(begin)
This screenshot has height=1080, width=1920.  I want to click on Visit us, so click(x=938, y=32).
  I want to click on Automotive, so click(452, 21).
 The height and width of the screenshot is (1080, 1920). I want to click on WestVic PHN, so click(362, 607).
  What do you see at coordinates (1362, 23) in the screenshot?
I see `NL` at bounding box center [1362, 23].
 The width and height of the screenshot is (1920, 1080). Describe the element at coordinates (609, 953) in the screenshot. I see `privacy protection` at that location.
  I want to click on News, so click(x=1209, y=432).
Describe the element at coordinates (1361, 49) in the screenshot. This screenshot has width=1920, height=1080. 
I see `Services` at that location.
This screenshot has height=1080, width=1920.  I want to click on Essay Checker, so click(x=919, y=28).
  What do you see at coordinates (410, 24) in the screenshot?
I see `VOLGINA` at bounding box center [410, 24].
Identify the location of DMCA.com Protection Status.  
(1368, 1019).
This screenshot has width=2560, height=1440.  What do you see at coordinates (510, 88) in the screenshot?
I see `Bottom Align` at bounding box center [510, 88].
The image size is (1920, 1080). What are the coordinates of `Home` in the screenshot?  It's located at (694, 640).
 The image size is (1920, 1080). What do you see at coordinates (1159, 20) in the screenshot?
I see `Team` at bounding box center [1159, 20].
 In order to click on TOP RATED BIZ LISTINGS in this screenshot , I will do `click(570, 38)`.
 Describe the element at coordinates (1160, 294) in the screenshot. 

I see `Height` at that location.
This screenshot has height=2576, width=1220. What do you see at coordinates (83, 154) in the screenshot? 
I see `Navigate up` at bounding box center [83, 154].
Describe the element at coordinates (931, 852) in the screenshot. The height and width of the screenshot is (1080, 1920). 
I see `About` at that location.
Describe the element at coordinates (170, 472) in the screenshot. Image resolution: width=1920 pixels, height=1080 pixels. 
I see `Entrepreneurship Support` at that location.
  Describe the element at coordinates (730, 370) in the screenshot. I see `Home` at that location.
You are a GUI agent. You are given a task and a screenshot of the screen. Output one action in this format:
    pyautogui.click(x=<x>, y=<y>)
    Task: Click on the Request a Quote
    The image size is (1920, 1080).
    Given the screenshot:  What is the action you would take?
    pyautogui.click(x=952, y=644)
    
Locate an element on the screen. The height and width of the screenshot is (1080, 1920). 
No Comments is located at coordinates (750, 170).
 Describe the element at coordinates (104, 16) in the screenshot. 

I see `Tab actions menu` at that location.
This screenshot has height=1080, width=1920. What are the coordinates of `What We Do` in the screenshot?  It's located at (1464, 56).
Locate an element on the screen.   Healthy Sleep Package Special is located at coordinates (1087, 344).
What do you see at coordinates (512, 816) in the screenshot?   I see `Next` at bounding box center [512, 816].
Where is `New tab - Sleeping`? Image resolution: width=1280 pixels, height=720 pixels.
(end)
Reproduce the records above word for word, beginning with the first line and stopping after the line that contains "(1368, 1019).".

This screenshot has height=1080, width=1920.  I want to click on Visit us, so click(x=938, y=32).
  I want to click on Automotive, so click(452, 21).
 The height and width of the screenshot is (1080, 1920). I want to click on WestVic PHN, so click(362, 607).
  What do you see at coordinates (1362, 23) in the screenshot?
I see `NL` at bounding box center [1362, 23].
 The width and height of the screenshot is (1920, 1080). Describe the element at coordinates (609, 953) in the screenshot. I see `privacy protection` at that location.
  I want to click on News, so click(x=1209, y=432).
Describe the element at coordinates (1361, 49) in the screenshot. This screenshot has width=1920, height=1080. 
I see `Services` at that location.
This screenshot has height=1080, width=1920.  I want to click on Essay Checker, so click(x=919, y=28).
  What do you see at coordinates (410, 24) in the screenshot?
I see `VOLGINA` at bounding box center [410, 24].
Identify the location of DMCA.com Protection Status.  
(1368, 1019).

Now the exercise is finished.